On selecting Fed Governors, with currently two vacancies, Senators Elizabeth Warren and Joe Manchin wrote an article for the Wall Street Journal. In it they call for President Obama to nominate people that will help fix the regulatory problems at the Federal Reserve. Stating,
“The five sitting governors have a variety of academic and industry experience, but not one came to the Fed with a meaningful background in overseeing or investigating big banks or any experience distinguishing between the greater risks posed by the biggest banks relative to community banks. By nominating people who have a strong track record in these areas and who have a demonstrated commitment to not backing down when they find problems, the administration can show that it is taking the Fed’s supervision problem seriously. Nominating Wall Street insiders for the Board of Governors would send the opposite message.”
The Editors at BloombergView take Japan’s new recession to remind people that the EU and US central banks can learn from mistakes made by Japan for the 15+ years in dealing with their macroeconomic problems. Stating,
“Japan’s challenges in the early 1990s bear a striking resemblance to those of the broader developed world today. Government spending programs in the U.S. and Europe have fallen short of what the International Monetary Fund says is needed to reinvigorate growth.
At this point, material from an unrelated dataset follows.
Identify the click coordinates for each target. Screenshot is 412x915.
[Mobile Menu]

Banks are undercapitalized, contributing to a malaise that has seen euro-area business lending shrink for two years straight. Economists are warning of an extended period of stagnation unless governments act to increase potential growth — by investing in infrastructure, encouraging more people to join the work force and promoting competition.”
Finally, Pew Research investigates in detail who are the people the have dropped out of the workforce. Finding that older workers are staying in the labor force longer while more younger workers are opting out of the labor force for various reason. Of the population of adults out of the workforce 35.1% are discouraged workers.